Poster
Touchstone Benchmark: Are We on the Right Way for Evaluating AI Algorithms for Medical Segmentation?
Pedro R. A. S. Bassi · Wenxuan Li · Yucheng Tang · Fabian Isensee · Zifu Wang · Jieneng Chen · Yu-Cheng Chou · Tassilo Wald · Constantin Ulrich · Michael Baumgartner · Saikat Roy · Klaus Maier-Hein · Paul Jaeger · Yiwen Ye · Yutong Xie · Jianpeng Zhang · Ziyang Chen · Yong Xia · Yannick Kirchhoff · Maximilian R. Rokuss · Pengcheng Shi · Ting Ma · Yuxin Du · Fan BAI · Tiejun Huang · Bo Zhao · Zhaohu Xing · Lei Zhu · Saumya Gupta · Haonan Wang · Xiaomeng Li · Ziyan Huang · Jin Ye · Junjun He · Yousef Sadegheih · Afshin Bozorgpour · Pratibha Kumari · Reza Azad · Dorit Merhof · Hanxue Gu · Haoyu Dong · Jichen Yang · Maciej Mazurowski · Linshan Wu · Jia-Xin Zhuang · Hao CHEN · Holger Roth · Daguang Xu · Matthew Blaschko · Sergio Decherchi · Andrea Cavalli · Alan Yuille · Zongwei Zhou
West Ballroom A-D #5206
How can we test AI performance?
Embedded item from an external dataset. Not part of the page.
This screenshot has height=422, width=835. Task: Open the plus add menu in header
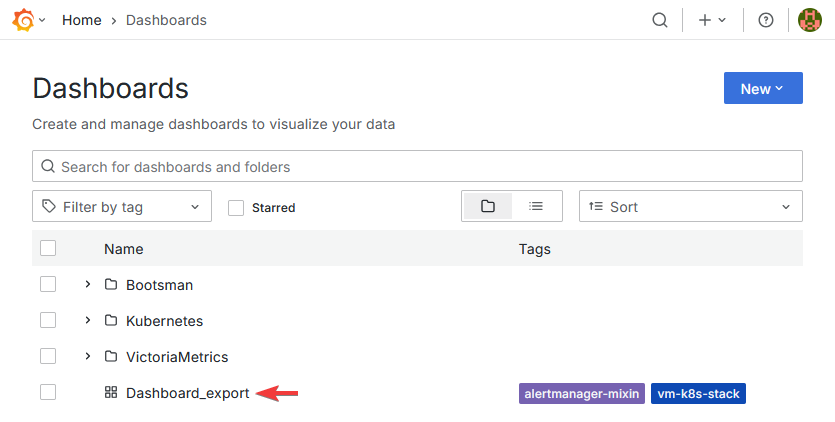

This question seems trivial, but it isn't. Standard benchmarks often have underlying problems such as in-distribution and small-size test sets, oversimplified metrics, unfair comparisons, and short-term outcome pressure. As a consequence, good performance on standard benchmarks does not guarantee success in real-world scenarios. We address this misalignment issue with Touchstone, a large-scale collaborative benchmark for medical segmentation. This benchmark is based on annotated CT datasets of unprecedented scale: 5,195 training volumes from 76 medical institutions around the world, and 6,933 testing volumes from 8 additional hospitals. This extensive and diverse test set not only makes the benchmark results more statistically meaningful than existing ones, but also systematically tests AI algorithms in varied out-of-distribution scenarios. We invited 14 inventors of various AI algorithms, categorized as CNN, Transformer, and their combinations, to train their algorithms on the publicly available training set. Our team, as a third party, independently evaluated these algorithms on the test set and reported their pros/cons from multiple perspectives. In addition, we also evaluated publicly available AI frameworks---which are more flexible and can support different algorithms---including MONAI and its Auto3DSeg from NVIDIA, nnU-Net from DKFZ, and numerous other open-source repositories such as vision-language framework developed by researchers. We are committed to expanding this benchmark to encourage more innovation of AI algorithms for the medical domain.